Nach Angaben der Polizei handelt es sich um eine "erweiterte Familientragödie". Es gehe "nicht in Richtung Femizid oder auch politischer Hintergrund", so ein Polizeisprecher in Lüneburg am Montag. Das Motiv für die Tat liege vielmehr "im Umfeld der Jugendhilfeeinrichtung begründet".
Kurz nach dem Angriff nahmen Einsatzkräfte zwei Verdächtige fest. Unter ihnen befindet sich laut Polizei auch der mutmaßliche Schütze. Details zur Identität der Festgenommenen wurden zunächst nicht bekanntgegeben.
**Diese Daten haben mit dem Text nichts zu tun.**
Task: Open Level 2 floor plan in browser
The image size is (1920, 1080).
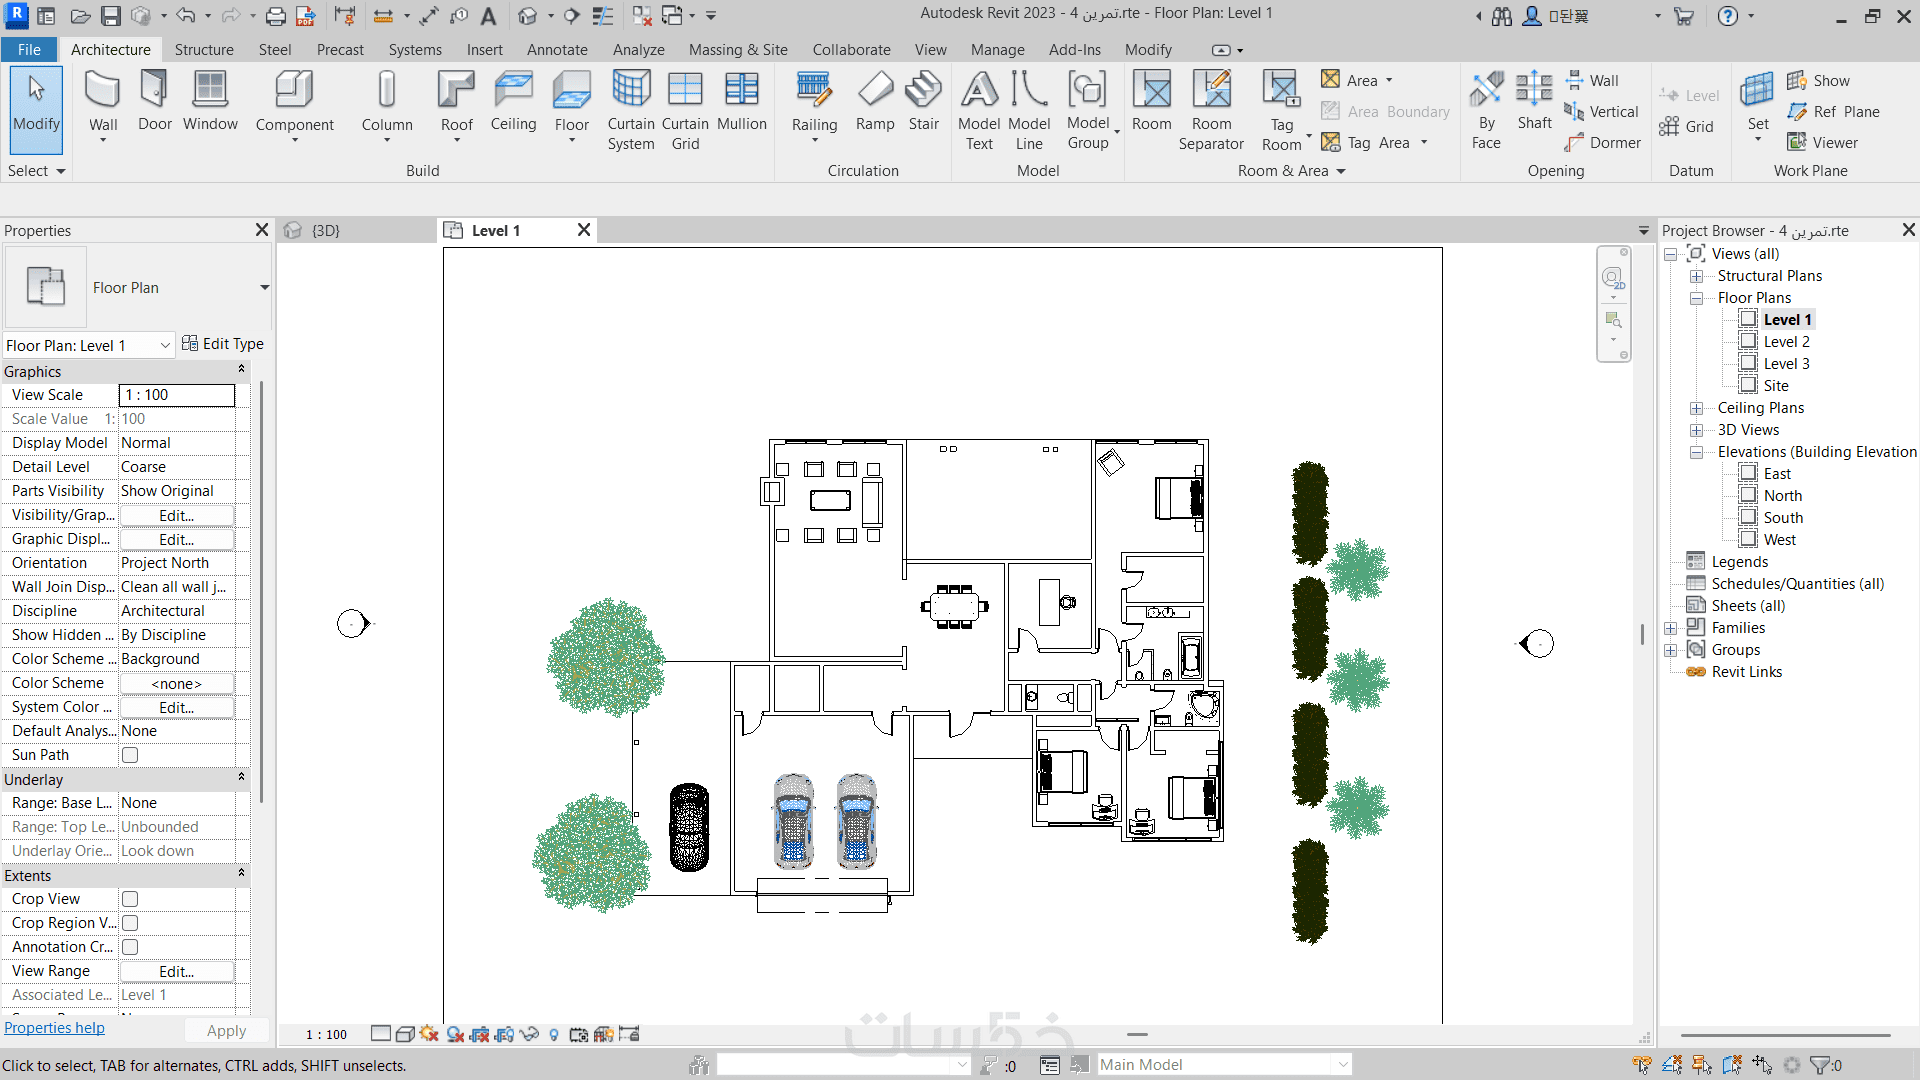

Die Beamten hatten zuvor von einer "großen polizeilichen Einsatzlage" in der Dankersstraße berichtet. Menschen wurden aufgefordert, den Bereich zu verlassen und großräumig zu meiden. Für die Bevölkerung bestehe inzwischen keine Gefahr mehr.
Zur betroffenen Einrichtung gehören Berichten zufolge auch Mutter-Kind-Wohnungen. In der Nähe befinden sich laut Stadtverwaltung zudem eine Kita und eine Grundschule. Für Kinder und Mitarbeitende dort habe keine Gefahr bestanden, hieß es auf der Website der Stadt.
"Gleichzeitig gilt unser tiefes Mitgefühl den Opfern dieser schrecklichen Tat sowie deren Hinterbliebenen", erklärte die Stadt. Zudem dankte sie der Polizei für ihren Einsatz.
Stade liegt im Norden Niedersachsens unweit von Hamburg und der Elbe. Die Kreisstadt hat knapp 50.000 Einwohner. Polizei und Stadt riefen dazu auf, keine ungeprüften Nachrichten oder Gerüchte zu verbreiten, da bereits "Fehlinformationen" kursierten.